Bond-fragments couldn't reconnect. Once severed, the bond was gone forever. That's what every book said. Every expert agreed.

"By the power of the eternal flame," the officiant intoned, "I now pronounce you bonded for life."

Mira and her husband kissed.

And Lyra gasped like someone had stabbed her.

She stood up so fast her chair fell backward.

Every eye in the venue turned to stare.

"Lyra?" Mira called from the altar, worried.

But Lyra wasn't looking at her sister. She was looking at Daevan with something like terror in her eyes. Her hand still pressed against her chest, and under her fingers—

Daevan's breath caught.

There was a glow. Faint but unmistakable.
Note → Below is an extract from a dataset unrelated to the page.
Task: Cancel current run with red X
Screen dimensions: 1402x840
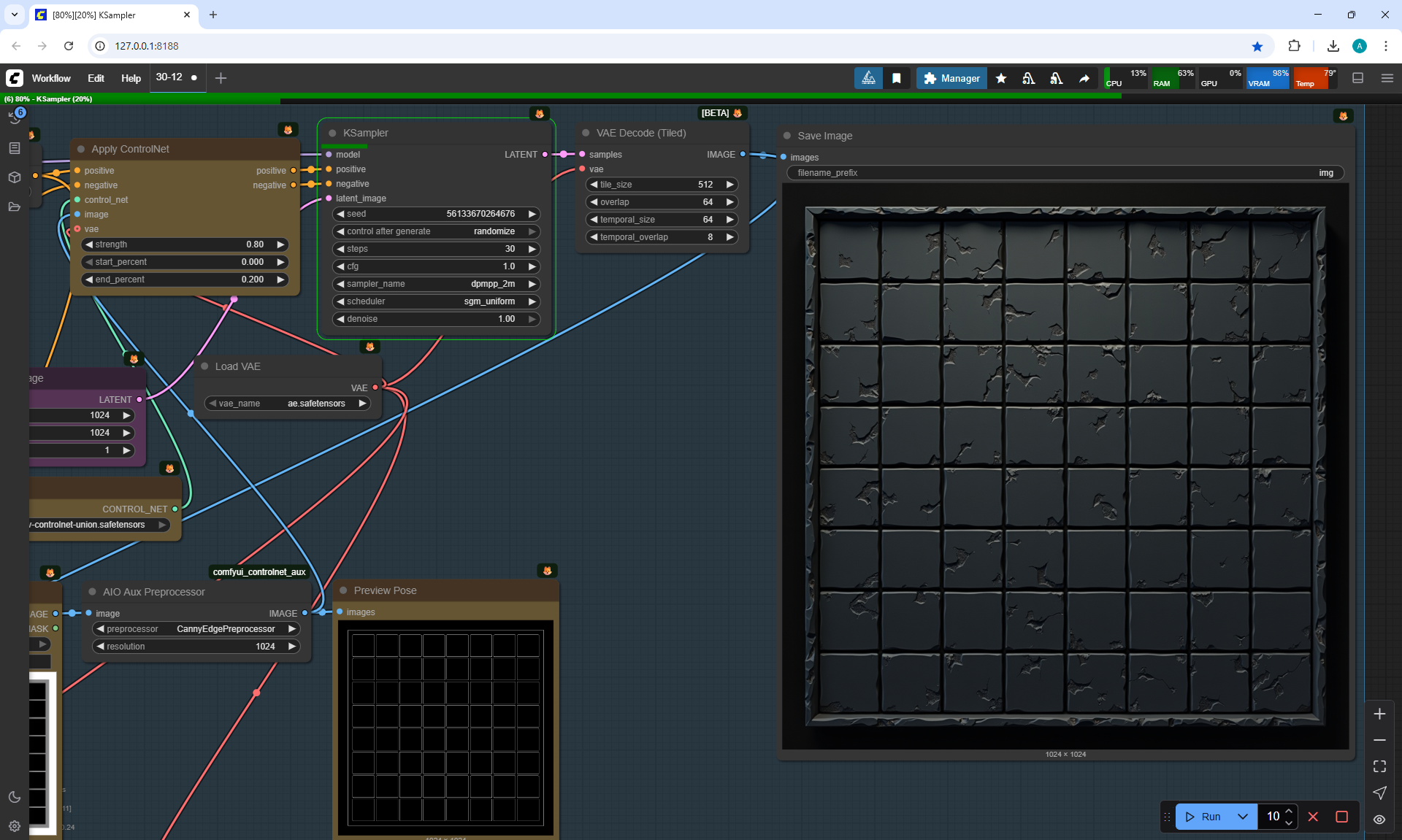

Red light showing through her dress, exactly where their bond-mark used to be.

"No," Lyra whispered. "No, no, no—"

She turned and ran.

Daevan was on his feet instantly. "Lyra, wait!"

But she was already gone, pushing through the crowd of shocked guests, one hand clutching her chest like she was trying to hold something inside.

Daevan started to follow—then stopped.

Because his own chest was burning.

He looked down and his heart stopped completely.

There, glowing through his shirt, was his bond-mark.

The one that had been dead and dark for three years.

It was burning bright red again.

Alive.

Impossible.

Captain Rhen appeared at his elbow. "Your Highness, what's happening—"

Daevan couldn't answer. Couldn't think. Couldn't process what he was seeing.

Their bond was reconnecting.

But that was impossible. Lyra had severed it with blood magic from the Obsidian Chasm. The ritual was permanent. Unbreakable. Final.

Unless—

His eyes widened.

Unless it had never been fully severed in the first place.

Unless they'd had a natural bond all along—exactly the kind the Council had spent a thousand years trying to eliminate.

The kind that couldn't be broken.

Only suppressed.

And Mira's wedding vows, filled with promises of eternal love and choosing each other, had somehow triggered the bond to wake up again.

"Your Highness!" Rhen grabbed his arm. "Sir, you're glowing—"

The bond-mark flared brighter.

And through it, for the first time in three years, Daevan felt Lyra.

Her fear. Her panic. Her desperate need to run.

And underneath it all—buried so deep she probably didn't even know it was there—a tiny spark of the love she used to feel for him.

Still there.

Still alive.

Still fighting to survive despite everything.

The main doors burst open.

Grand Matriarch Veyra stood in the entrance, her ancient eyes locked on Daevan's glowing chest.

She smiled, cold and terrible.

"Well," she said softly. "Isn't this interesting."